- **HOW TO COMPLETE THIS TASK**: From the entries below, return exactly the lines beginning at the one that contains "The width and height of the screenshot is (1568, 749)." and ending at the one that contains "The image size is (1120, 663).", both of them included, and only those lines.

Collected data entries
▬▬▬▬▬▬

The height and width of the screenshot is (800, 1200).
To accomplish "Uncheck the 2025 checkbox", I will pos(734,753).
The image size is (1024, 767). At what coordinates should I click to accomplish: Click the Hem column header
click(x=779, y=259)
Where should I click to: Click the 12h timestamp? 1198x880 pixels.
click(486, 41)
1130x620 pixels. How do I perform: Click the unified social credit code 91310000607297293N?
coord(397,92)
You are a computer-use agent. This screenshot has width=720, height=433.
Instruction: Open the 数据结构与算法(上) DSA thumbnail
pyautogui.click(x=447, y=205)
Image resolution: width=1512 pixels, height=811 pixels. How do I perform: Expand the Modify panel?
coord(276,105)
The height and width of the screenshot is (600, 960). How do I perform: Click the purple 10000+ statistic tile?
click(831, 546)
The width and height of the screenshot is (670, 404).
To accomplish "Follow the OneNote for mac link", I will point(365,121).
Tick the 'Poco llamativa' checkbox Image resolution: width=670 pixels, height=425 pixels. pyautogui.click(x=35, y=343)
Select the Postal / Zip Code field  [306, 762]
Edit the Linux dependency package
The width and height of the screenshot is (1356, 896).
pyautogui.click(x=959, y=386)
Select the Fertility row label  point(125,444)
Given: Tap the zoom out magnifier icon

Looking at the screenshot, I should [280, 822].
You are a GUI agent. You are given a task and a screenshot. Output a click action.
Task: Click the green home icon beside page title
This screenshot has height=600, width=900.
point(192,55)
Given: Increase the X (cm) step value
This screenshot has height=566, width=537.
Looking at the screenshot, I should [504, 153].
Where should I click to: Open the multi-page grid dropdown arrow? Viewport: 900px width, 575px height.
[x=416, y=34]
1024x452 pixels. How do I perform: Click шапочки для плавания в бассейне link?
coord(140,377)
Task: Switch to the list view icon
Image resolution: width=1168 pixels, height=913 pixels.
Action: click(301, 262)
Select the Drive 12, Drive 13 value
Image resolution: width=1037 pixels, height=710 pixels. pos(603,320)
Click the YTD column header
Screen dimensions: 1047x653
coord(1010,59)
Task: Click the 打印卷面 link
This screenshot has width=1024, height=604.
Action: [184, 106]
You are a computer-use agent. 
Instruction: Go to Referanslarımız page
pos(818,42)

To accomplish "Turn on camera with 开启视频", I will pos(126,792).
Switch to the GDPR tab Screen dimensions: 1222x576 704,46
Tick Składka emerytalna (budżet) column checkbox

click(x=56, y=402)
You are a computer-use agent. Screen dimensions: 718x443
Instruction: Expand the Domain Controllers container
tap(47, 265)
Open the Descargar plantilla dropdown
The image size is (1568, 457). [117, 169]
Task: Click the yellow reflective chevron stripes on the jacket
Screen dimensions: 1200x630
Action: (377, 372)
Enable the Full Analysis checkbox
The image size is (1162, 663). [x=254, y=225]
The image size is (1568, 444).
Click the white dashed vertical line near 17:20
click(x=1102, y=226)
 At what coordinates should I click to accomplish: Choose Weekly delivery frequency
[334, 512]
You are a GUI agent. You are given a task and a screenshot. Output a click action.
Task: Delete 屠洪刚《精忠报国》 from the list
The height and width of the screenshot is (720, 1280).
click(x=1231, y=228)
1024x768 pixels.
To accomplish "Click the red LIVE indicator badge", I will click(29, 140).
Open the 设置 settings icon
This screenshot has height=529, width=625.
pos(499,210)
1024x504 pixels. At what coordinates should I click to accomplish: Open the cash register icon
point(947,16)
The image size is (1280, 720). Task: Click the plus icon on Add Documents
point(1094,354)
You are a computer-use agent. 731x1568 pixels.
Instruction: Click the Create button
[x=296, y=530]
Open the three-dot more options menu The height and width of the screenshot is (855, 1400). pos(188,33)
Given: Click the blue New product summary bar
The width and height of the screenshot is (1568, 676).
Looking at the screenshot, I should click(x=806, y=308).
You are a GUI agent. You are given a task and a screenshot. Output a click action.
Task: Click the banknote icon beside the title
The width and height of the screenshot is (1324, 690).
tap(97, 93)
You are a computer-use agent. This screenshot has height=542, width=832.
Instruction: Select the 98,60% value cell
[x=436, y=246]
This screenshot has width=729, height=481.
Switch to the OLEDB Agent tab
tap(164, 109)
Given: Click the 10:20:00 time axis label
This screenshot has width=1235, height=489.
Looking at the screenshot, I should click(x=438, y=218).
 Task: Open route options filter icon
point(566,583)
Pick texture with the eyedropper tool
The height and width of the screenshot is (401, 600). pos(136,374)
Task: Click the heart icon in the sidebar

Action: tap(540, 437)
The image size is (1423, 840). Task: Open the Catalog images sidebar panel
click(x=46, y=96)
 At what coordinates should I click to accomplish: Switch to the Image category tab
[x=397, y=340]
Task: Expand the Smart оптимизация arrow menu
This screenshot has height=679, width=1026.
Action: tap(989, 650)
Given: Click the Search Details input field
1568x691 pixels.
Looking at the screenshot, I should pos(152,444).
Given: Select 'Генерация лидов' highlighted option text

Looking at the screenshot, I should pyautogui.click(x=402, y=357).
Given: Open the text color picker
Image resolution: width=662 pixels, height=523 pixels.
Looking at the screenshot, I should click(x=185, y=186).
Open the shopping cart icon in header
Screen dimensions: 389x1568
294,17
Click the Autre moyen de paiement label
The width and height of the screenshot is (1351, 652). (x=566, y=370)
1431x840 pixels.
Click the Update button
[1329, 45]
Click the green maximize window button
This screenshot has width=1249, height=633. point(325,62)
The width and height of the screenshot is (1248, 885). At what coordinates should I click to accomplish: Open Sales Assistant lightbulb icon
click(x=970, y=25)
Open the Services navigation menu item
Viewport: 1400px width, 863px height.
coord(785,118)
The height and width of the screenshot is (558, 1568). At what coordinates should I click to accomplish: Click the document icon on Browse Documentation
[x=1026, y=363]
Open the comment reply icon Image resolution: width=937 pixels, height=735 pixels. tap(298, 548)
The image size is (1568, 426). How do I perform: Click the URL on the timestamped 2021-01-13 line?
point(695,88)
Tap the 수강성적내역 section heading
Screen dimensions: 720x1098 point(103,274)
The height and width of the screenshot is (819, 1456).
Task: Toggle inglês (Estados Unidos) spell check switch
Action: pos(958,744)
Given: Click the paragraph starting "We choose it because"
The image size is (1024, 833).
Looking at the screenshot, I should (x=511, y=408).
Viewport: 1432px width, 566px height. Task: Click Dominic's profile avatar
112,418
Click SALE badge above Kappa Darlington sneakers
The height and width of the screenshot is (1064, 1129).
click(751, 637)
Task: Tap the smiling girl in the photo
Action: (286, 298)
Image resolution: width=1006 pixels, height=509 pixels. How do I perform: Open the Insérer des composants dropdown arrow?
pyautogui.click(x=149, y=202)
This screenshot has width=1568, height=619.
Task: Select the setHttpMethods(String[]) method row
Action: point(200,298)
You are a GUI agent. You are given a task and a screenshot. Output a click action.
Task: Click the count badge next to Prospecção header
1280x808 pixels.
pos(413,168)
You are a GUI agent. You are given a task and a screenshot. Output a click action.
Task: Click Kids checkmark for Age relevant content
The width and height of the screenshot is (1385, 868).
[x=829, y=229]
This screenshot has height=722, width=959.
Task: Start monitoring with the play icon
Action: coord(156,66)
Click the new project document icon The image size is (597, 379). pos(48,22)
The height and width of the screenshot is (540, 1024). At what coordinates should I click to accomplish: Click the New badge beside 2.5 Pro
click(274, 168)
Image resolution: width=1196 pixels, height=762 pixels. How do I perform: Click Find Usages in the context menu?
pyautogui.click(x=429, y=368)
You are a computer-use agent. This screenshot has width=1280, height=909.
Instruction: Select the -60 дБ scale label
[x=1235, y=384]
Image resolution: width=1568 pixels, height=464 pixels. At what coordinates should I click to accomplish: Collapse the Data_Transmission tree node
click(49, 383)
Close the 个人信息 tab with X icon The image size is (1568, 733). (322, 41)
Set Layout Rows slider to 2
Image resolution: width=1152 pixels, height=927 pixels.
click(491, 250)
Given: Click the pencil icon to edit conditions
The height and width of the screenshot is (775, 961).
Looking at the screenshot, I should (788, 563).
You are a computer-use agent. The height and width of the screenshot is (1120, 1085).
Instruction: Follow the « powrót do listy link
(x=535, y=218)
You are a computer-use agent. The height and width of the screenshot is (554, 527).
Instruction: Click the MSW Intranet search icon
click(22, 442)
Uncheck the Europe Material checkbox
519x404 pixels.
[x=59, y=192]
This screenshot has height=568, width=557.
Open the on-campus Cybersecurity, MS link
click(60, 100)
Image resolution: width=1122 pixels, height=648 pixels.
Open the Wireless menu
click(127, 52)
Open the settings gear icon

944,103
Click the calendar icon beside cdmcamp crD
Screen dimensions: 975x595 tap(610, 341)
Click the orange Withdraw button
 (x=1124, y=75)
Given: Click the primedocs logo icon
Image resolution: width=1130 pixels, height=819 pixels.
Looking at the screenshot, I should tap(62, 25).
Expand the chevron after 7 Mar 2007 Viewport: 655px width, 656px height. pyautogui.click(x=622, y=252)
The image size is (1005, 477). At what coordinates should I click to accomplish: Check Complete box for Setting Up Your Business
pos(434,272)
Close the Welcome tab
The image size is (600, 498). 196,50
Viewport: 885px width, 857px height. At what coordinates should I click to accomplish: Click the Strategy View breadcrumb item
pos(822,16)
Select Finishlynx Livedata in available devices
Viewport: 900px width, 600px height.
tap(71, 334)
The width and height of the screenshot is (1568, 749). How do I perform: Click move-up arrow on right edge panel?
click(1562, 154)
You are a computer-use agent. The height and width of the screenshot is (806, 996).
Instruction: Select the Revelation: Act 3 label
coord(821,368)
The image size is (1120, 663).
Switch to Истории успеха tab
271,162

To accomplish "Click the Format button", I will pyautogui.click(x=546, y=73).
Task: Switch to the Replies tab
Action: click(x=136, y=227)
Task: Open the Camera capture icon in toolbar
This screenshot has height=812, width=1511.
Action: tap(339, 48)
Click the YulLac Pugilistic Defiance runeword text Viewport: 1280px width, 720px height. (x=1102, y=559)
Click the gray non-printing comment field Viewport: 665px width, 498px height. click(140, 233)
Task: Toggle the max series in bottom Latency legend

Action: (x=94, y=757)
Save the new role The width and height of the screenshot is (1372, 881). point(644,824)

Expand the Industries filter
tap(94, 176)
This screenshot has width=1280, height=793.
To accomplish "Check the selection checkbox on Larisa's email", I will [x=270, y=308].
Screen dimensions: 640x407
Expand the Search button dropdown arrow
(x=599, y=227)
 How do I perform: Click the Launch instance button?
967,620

▬▬▬▬▬▬

- **PROBLEM SOLUTION**:
The width and height of the screenshot is (1568, 749). How do I perform: Click move-up arrow on right edge panel?
click(1562, 154)
You are a computer-use agent. The height and width of the screenshot is (806, 996).
Instruction: Select the Revelation: Act 3 label
coord(821,368)
The image size is (1120, 663).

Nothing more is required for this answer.